Después del tentempié nos introdujimos en una cúpula geodésica auto-construida por los miembros la iniciativa «Lata Lata». Para acceder a este espacio fue necesario introducirse de espaldas por la puertecita de la cúpula, este es un ritual de la cultura del pueblo indígena de los Coguis. Da buena suerte acceder a los espacios cerrados de esta manera.

Una vez dentro de la sala de conversación de Lata Lata, uno de sus fundadores nos cuenta de donde nace esta asociación que lleva ya 7 años educando:
» La experiencia tiene origen en la iniciativa propia de construir identidad en la escuela a partir de su historia y con fundamento en la realidad percibida por los estudiantes. Se apuesta a considerar la convivencia como eje articulador y estructurador de todos los procesos escolares para una praxis educativa de calidad»
El nombre de Lata Lata significa en el idioma Cogui » unión de ti con migo» y los espacios sagrados para poder conversar se llaman «Cancruas».
Según nos explican el proyecto educativo está basado en los principios de respeto de los pueblos indígenas hacia la naturaleza, el agua, el aire, el fuego y la tierra.
El principal objetivo de la visita fue que cada uno de los miembros de la comitiva se presentara para poner intereses en común con la iniciativa LataLata. Al final de la visita se abrió un debate entorno a las actividades desarrolladas por la asociación
Nos impacto el proceso de construcción de la cúpula. Fue un arquitecto, padre de un niño del colegio, el que dirigió a un gran equipo de estudiantes para construir la cúpula en menos de un mes.

La visita continuo en «El Instituto Cerros Del Sur», ubicado en un lugar descrito así por Raúl Zibechi :

» En el límite sur de Bogotá, entre montañas frías barridas por el viento de la cordillera, millones de desplazados por 60 años de guerras buscan construir el mundo de sus sueños, pese a las amenazas de los grupos armados y el abuso de los propietarios de tierras».
A una hora del centro de Bogotá, se extiende el inmenso suburbio de Ciudad Bolívar, el más poblado de las 20 «localidades» de la capital, con un millón de habitantes.

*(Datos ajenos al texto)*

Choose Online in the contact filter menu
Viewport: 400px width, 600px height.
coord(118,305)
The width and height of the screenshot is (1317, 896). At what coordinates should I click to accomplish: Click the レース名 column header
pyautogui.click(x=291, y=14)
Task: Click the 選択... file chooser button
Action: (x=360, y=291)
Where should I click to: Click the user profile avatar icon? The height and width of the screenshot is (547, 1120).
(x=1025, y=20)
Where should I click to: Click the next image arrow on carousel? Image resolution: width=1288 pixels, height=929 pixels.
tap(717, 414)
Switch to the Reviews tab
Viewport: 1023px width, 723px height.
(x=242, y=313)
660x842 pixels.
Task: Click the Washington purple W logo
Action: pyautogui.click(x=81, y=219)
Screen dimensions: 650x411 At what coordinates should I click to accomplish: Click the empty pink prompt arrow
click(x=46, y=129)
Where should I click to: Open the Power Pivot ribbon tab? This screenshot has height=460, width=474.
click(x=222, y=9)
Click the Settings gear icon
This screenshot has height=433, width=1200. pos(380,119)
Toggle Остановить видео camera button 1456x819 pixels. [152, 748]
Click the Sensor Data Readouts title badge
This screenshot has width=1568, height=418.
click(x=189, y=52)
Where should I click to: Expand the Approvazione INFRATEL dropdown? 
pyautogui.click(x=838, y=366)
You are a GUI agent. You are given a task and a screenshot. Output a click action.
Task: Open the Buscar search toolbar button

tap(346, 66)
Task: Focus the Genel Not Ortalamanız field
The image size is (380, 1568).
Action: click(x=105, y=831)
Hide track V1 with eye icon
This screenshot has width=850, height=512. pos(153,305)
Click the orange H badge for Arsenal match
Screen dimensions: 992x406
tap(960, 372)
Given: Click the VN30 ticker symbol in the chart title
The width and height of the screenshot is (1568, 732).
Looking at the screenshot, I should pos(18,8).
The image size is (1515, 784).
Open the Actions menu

Casi todas las viviendas guardan vestigios de la autoconstrucción que caracteriza toda la zona. Llegando al barrio de Jerusalén, donde aparece un cinturón de cerros que marcan el límite de la ciudad, las viviendas son cada vez más pobres aunque casi todas están construidas con bloques. Los servicios parecen cada vez más precarios : sólo las calles principales, las avenidas, están asfaltadas ; los comercios y el transporte público son más escasos ; la llanura va dando paso a cuestas empinadas. Estamos llegando a los suburbios de los suburbios.

En marzo de 1984 se inauguró el Instituto Cerros del Sur, fundado por Evaristo Bernate. Asistían 300 niños a la escuela que funcionaba en tres casetas prefabricadas de apenas 40 metros, y un grupo de profesores voluntarios y autodidactas. Muchos niños se sentaban en el suelo o sobre un ladrillo y escribían sobre una tabla que hacía las veces de pupitre. Formalmente, es una institución privada pero los padres no pagan porque están becados por el ministerio de Educación.
El objetivo no fue sólo educar, sino tratar de organizar la vida del barrio, para lo cual cada uno de los profesores se encarga de un sector específico para «crear organización comunitaria con los líderes del barrio para buscar solución a las dificultades que se afrontaban»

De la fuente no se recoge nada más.